**Problem statement**
Below are the entries; count the lines in them that contain the word "Intel" and give only the number.

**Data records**
──────────

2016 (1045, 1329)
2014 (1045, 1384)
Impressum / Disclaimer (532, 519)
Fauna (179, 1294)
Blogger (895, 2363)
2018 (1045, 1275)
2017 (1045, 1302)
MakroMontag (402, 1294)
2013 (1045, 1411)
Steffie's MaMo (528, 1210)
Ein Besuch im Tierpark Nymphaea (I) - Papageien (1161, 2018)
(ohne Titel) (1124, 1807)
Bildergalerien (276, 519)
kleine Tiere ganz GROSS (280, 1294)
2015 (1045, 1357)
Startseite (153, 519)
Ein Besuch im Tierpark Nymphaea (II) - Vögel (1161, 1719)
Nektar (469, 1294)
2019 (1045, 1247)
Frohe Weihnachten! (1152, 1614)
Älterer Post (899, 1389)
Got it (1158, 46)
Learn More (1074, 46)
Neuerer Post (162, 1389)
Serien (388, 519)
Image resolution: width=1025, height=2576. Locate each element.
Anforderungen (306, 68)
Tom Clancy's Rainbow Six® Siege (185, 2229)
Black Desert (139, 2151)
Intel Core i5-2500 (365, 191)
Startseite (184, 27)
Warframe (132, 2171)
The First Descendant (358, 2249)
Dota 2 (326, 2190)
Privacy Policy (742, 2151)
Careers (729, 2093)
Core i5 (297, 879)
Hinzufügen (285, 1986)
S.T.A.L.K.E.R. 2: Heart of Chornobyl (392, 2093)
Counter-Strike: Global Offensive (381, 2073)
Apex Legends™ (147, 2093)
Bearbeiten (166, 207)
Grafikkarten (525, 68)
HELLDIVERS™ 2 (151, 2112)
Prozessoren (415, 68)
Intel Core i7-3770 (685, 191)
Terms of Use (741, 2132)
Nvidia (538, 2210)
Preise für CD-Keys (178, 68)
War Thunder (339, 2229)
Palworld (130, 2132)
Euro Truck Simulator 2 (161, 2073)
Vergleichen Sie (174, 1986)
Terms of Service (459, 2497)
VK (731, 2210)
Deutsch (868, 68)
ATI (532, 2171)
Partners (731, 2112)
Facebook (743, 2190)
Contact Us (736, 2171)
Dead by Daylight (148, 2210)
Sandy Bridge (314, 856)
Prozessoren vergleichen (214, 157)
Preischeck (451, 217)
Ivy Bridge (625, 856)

──────────

**Solved problem**
2